– Девушка, милая! Как же так? Скоро свадьба, а мы не знакомы, – я обратился к стройной брюнетке лет двадцати, стоящей на обочине в ожидании такси. Был теплый летний вечер, я решил устроить себе выходной.
– I don’t understand, – и она отвернулась.
Услышав такой наплевательский ответ, я несколько опешил.
– Ты что, сучка. Американка, что ли?
Я знал, что она не выдержит, а если иностранка – не поймет, интонация была дружелюбной. Последовал обратный поворот, стрельнула глазами. Не ожидала хамства от приличного на вид гражданина.
– Какой чудный вечер… – томно начал я, льстиво улыбаясь.
– Отвали, козел, – оборвала мою песнь «иностранка».
– I don’t understand, – не растерялся я, и посмотрел бесцеремонно, как бык Буян на корову Машку, даже облизнулся.

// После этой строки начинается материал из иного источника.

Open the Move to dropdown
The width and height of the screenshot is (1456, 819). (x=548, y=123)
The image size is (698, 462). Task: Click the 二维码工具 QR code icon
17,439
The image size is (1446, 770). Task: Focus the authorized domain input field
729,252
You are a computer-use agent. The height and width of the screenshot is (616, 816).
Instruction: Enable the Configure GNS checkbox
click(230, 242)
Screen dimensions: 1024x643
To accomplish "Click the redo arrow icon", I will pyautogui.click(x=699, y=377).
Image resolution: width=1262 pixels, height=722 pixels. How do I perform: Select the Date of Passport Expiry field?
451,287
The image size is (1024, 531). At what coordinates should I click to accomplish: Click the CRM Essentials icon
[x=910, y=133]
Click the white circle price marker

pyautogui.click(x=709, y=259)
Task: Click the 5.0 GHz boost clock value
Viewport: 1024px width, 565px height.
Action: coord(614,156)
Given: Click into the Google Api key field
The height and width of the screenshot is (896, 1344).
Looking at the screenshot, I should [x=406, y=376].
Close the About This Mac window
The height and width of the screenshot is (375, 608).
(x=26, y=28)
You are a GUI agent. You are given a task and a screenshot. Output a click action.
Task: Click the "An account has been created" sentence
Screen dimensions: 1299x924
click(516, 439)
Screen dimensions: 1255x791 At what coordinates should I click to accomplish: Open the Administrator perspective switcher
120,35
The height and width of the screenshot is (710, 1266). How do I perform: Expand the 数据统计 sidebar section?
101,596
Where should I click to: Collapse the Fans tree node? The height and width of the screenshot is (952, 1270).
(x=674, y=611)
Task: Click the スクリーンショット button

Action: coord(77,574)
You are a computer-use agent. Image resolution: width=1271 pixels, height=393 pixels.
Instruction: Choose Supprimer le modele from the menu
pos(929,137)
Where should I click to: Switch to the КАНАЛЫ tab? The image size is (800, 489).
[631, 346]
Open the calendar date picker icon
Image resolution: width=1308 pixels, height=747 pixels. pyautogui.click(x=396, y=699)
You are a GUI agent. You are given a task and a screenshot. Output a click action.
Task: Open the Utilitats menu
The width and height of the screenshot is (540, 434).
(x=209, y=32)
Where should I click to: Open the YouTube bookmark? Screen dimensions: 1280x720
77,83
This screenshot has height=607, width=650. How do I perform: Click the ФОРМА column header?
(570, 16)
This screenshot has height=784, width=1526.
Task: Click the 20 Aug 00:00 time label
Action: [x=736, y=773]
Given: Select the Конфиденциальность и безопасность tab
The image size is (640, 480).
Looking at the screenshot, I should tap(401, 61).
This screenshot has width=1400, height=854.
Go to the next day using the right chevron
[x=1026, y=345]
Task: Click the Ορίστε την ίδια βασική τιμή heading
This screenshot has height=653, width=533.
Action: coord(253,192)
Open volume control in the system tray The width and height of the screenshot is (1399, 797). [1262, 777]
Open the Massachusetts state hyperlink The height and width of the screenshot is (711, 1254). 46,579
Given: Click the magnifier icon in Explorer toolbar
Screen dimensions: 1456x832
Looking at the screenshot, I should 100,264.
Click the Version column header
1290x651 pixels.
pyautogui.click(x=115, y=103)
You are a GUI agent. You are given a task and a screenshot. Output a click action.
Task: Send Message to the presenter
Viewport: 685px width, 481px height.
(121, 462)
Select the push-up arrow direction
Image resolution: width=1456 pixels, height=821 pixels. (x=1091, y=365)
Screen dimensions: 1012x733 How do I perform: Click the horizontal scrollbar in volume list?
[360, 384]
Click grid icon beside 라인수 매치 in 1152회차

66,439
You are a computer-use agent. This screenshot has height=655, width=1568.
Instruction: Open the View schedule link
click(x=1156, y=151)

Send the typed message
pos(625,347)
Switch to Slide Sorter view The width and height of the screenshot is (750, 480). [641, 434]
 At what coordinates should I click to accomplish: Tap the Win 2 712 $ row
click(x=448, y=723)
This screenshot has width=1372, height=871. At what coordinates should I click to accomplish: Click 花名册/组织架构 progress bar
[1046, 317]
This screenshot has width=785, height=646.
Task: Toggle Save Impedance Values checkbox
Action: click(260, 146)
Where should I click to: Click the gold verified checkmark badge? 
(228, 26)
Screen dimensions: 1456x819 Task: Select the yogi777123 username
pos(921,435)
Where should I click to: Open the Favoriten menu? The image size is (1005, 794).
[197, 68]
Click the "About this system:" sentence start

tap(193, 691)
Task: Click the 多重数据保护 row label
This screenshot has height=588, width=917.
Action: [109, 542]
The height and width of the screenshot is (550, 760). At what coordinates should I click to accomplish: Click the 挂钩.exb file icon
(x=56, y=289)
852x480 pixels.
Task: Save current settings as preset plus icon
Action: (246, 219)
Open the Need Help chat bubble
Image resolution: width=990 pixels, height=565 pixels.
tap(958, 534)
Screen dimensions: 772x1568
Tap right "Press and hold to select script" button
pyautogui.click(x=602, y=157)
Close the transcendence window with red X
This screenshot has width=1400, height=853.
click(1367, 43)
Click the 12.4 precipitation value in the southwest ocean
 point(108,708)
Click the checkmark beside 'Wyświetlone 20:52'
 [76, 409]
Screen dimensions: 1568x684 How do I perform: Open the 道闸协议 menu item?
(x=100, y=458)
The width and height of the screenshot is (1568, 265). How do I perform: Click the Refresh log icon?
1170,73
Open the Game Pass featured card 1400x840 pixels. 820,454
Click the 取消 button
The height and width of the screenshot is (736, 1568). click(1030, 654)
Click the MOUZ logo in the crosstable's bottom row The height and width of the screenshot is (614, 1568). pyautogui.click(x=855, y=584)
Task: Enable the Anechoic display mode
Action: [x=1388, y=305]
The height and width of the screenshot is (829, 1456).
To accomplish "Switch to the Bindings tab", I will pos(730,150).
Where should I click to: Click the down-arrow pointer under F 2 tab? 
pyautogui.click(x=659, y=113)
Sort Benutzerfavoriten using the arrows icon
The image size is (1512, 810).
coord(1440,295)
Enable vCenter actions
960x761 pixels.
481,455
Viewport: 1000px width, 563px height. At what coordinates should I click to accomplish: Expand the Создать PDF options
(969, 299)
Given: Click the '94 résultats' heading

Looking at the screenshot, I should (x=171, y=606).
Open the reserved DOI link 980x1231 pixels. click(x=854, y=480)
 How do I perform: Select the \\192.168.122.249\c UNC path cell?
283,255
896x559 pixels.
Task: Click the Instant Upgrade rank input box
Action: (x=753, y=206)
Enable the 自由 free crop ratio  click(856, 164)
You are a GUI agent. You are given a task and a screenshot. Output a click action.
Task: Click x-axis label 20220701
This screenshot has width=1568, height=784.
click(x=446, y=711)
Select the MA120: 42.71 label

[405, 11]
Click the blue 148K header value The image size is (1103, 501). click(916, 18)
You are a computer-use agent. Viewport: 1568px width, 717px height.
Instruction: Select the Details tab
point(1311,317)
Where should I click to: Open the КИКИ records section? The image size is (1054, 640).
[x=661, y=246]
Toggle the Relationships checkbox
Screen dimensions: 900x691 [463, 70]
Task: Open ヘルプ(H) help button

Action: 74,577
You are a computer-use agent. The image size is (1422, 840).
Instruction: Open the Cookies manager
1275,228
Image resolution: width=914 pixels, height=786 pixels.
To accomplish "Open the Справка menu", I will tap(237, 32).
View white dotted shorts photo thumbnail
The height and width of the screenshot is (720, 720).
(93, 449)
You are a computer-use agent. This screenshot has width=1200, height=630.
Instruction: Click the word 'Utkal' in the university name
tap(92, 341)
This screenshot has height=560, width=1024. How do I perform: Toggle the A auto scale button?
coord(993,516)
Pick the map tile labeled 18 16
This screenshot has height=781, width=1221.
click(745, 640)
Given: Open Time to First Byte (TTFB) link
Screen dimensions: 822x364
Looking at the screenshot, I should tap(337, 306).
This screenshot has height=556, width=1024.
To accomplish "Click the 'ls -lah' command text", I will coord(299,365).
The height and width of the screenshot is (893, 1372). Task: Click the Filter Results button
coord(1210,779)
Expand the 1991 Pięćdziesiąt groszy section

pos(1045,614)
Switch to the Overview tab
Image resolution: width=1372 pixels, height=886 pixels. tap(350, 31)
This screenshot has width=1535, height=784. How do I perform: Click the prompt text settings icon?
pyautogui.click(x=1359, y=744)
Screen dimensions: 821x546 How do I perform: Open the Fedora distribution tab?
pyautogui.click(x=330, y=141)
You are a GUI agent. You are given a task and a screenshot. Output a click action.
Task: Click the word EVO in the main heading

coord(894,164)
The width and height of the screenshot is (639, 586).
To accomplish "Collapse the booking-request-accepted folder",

В ответ она презрительно фыркнула.
– Тебя как зовут, крошка, – я едва удержался, чтоб не хлопнуть ее по симпатичному заду. – Новенькая? Что-то не припомню.
– Я тебя тоже не припомню, – бровки у нее встопорщились.
– Меня зовут Валера, – мое лицо смягчилось, давая понять, что разговор неофициальный, никто ее в багажник засовывать не собирается. – А тебя?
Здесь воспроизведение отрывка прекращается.